Elle se hissa un peu afin de mieux voir.
La brouette avait fait halte devant le prêchoir. On appelait ainsi, au milieu du cimetière, une chaire exhaussée de quelques marches et abritée par un toit pyramidal. L'idiot Bavottant se pencha et prit un objet dans la brouette, puis s'assit au sommet du perron et posa l'objet sur ses genoux.
– Mon Dieu ! soupira Angélique.
Elle voyait le Grand Coësre. C'était un être au buste monstrueux terminé par des jambes fluettes et blanches d'enfant de deux ans. La tête puissante était garnie d'une chevelure hirsute et noire entortillée d'un linge sale qui en cachait la purulence. Les yeux profondément enfoncés sous des sourcils broussailleux brillaient durement. Il portait une grosse moustache noire aux pointes relevées en crocs.

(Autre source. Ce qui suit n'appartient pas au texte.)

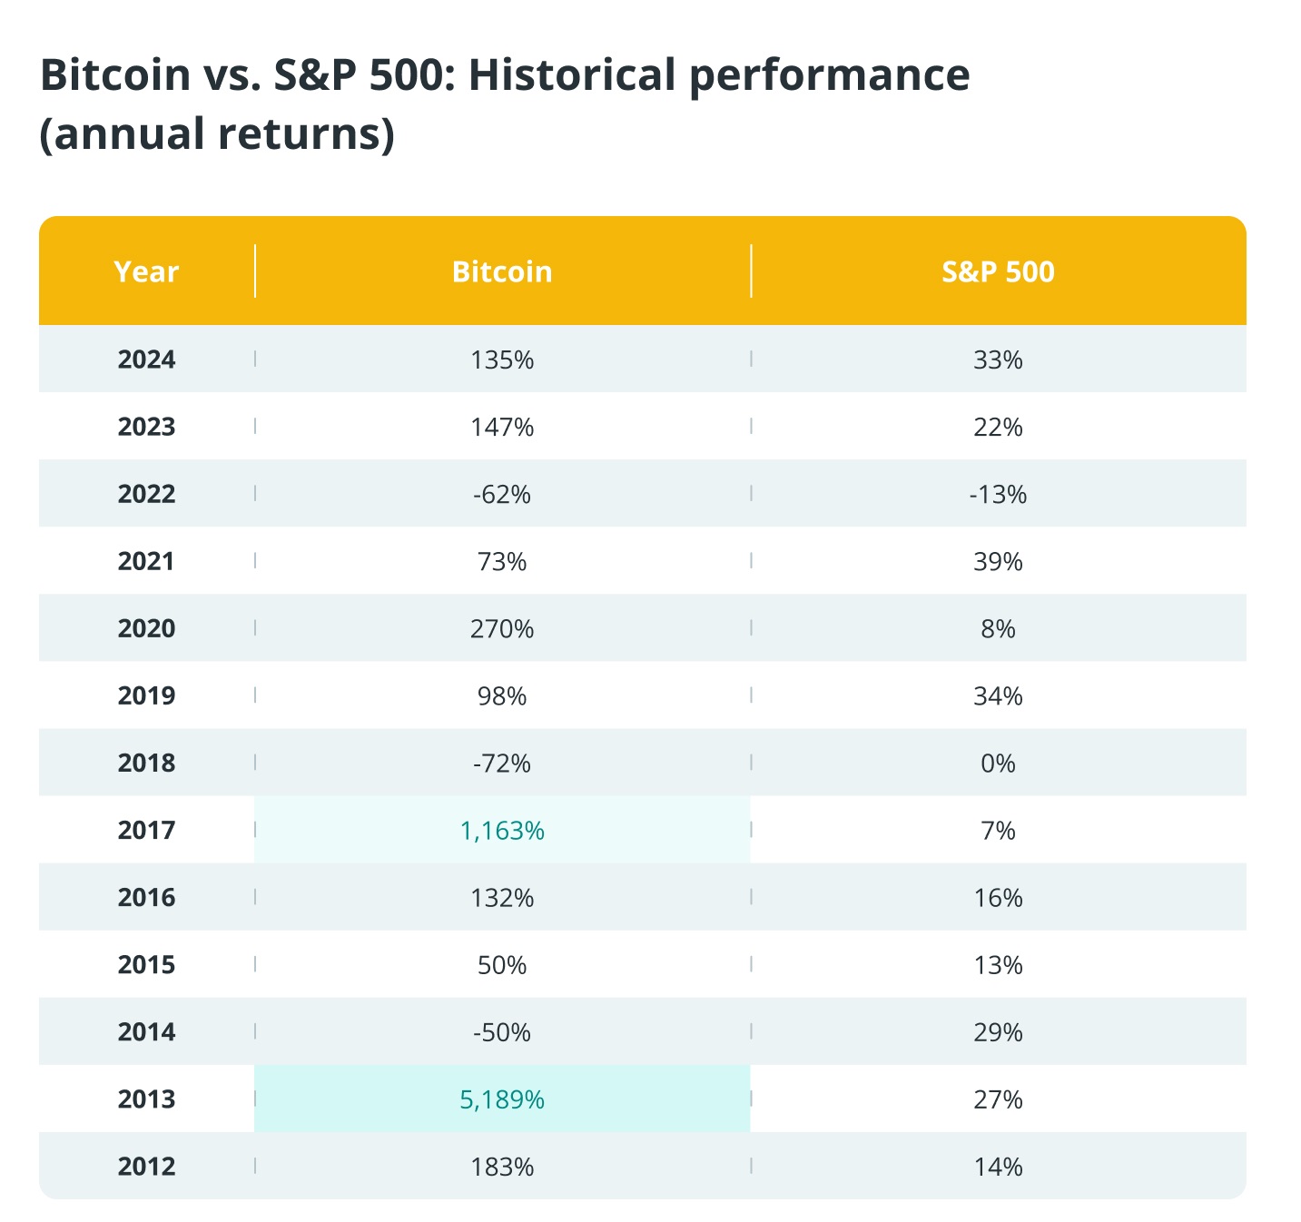Select the highlighted 5,189% Bitcoin cell

502,1099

– Hé ! Hé ! ricana Barcarole qui jouissait de la surprise d'Angélique. Tu apprendras, ma gosse, que chez nous les petits dominent les grands. Sais-tu qui sera peut-être Grand Coësre quand Rolin-le-Trapu clamsera ?
Il lui chuchota à l'oreille :
– Cul-de-Bois.
Puis hochant sa grosse tête :
– C'est une loi de la nature. Il faut de la cervelle pour régner sur la « matterie ». Et c'est ce qui manque quand on a trop de jambes. Qu'en penses-tu, Pied-Léger ?
Le nommé Pied-Léger sourit. Il venait de s'asseoir au bord de la tombe et posait une main sur sa poitrine comme s'il souffrait. C'était un très jeune homme qui avait l'air doux et simple. Il dit d'une voix qui s'essoufflait :
– Tu as raison, Barcarole. Il vaut mieux avoir une tête que des jambes, car, quand les jambes vous quittent, il ne vous reste plus rien.
Angélique regarda avec étonnement les jambes du jeune homme, qui étaient longues et bien musclées.
Il sourit avec mélancolie.
– Oh ! elles sont toujours là. Mais c'est à peine si je peux les mouvoir. J'étais coureur chez M. de La Sablière ; et puis un jour où j'avais couvert près de vingt lieues, mon cœur a lâché. Et depuis je ne peux plus marcher.
– Tu ne peux plus marcher parce que tu as trop couru, s'écria le nain avec une cabriole. Hou ! Hou ! Hou ! Que c'est drôle !
– Ta gueule, Barco ! gronda une voix. Tu nous em...
Une poigne solide saisit le nain par sa casaque et l'envoya rouler dans un tas d'ossements.
– Cet avorton nous casse les pieds, n'est-ce pas, la belle ?
L'homme qui venait d'intervenir se penchait vers Angélique. Lassée de tant de difformités et d'horreurs, la jeune femme trouva dans la beauté du nouveau venu une sorte de soulagement. Elle distinguait mal son visage, caché par l'ombre d'un grand feutre planté d'une plume maigre. Cependant, on devinait des traits réguliers, de larges yeux, une bouche harmonieuse. Il était jeune, en pleine force. Sa main très brune était posée sur la garde d'un long poignard accroché à son ceinturon.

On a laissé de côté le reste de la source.